Solving the problem involved several steps:

  • The program needs to run over number of test cases specified in the input (lines 1 - 2).
  • The task is to determine whether string t can be produced from string s, so two strings must be read from the input (lines 3 - 4).
  • Python strings are immutable, so first we need to create lists of the individual holding the individual characters (lines 5-10).
  • Starting at the end, if the last letters match we can proceed to the next letter (lines 11-17).
  • If the letters don't match, then we have to remove the last letter. Pressing backspace always deletes two letters: The letter backspace was pressed instead of, and the letter before it (lines 18-22).
  • If every letter was matched we can report success (lines 23-26).

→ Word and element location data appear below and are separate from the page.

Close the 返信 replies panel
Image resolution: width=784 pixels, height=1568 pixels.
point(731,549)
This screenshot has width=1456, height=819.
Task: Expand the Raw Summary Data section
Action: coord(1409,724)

Note that the code is not perfect, e.g. the c variable is unnecessary.

Sampling

Of course, we don't need to stop at one generated program - we can generate as many samples as we want4, as long as we have some way to select amongst them.

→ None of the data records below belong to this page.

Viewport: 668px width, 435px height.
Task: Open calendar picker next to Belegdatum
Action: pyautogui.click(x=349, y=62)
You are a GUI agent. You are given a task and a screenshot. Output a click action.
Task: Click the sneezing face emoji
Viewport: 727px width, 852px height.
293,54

In AlphaCode, we employ two mechanisms for this selection:

  1. We only keep samples that pass the example tests provided in the problem description. These tests are usually pretty short and simple, but enough to weed out programs that are completely incorrect. With our current models, between 80% and 99% of samples are syntactically correct, depending on language5 and model size. However, only 0.4% - 0.7% of samples pass all public tests6, allowing us to discard more than 99% of samples.
  2. For the samples that do pass the public tests we perform a further selection step: we cluster all samples that are syntactically different, but (probably) semantically different. We do this by training a separate model to generate plausible test case inputs based on the problem description, then grouping all samples that produce the same outputs for these generated inputs.

Combined, these two techniques allow us to effectively make use of a very large number of samples:

Scaling of solve rate with number of samples

Dataset

Creating the [cached]CodeContests dataset was a big part of the success of our system. Collecting a large number of solutions, both correct and incorrect, was important to be able to effectively finetune our models without overfitting. The number of distinct problems is especially important, every doubling of the number of problems in our dataset increase the solve rate by a few percentage points.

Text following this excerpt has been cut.